Sikkukkut waited for them, in a room ringed with black kifish shadows. Two incense-globes on tall poles gave off curls of sickly spicy smoke that curled visibly in front of the sodium-lights mounted to the side of the room, while another light from overhead fell wanly on Sikkukkut’s floor-hugging table, himself and his chair, the legs of which arched up about him like the legs of a crouching insect. Sikkukkut sat where the body of the insect would be, robed in black edged with silver that took the orange light, with the light falling on his long, virtually hairless snout and the glitter of his black eyes as he lifted his head.
“Hunter Pyanfar,” he said. “Kkkt. Sit. And is it Kesurinan of Aja Jin?”
“Same, hakkikt,” Kesurinan said. And did not say: where is my captain? which was doubtless the burning question in her mind.
Pyanfar settled easily into another of the insect chairs and tucked her feet up kif-style as one of the skkukun brought her a cup, one of the ball-shaped, studded cups the kif favored, and another poured parini into it. Kesurinan had hesitated to sit: “You too,” Sikkukkut said, and as Kesurinan took another of the chairs, next Pyanfar, he looked in Skkukuk’s direction. “Kkkkt. Sokktoktki nakt, skku-Chanuru.”
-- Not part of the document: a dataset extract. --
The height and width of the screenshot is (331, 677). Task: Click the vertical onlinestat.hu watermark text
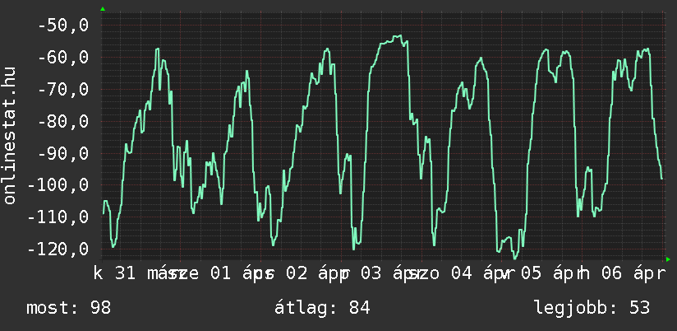click(x=11, y=137)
A moment’s hesitation. It was courtesy; it was invitation to a kifish slave to sit at table with the hakkikt and his captain. “Huh,” Pyanfar said, sensing Skkukuk’s crisis; and her flesh shrank at the sudden purposeful grace with which Skkukuk came around that table and assumed the chair beside her-he slithered, on two feet: was, she suddenly recognized those moves, not skulking, not slinking-but moving with that fluidity very dangerous kif could use; very powerful kif; kif whose moves she instinctively kept an eye to when she saw them dockside and met them in bars. This was a fighter, among a species who were born fighting. And all hers, for the moment.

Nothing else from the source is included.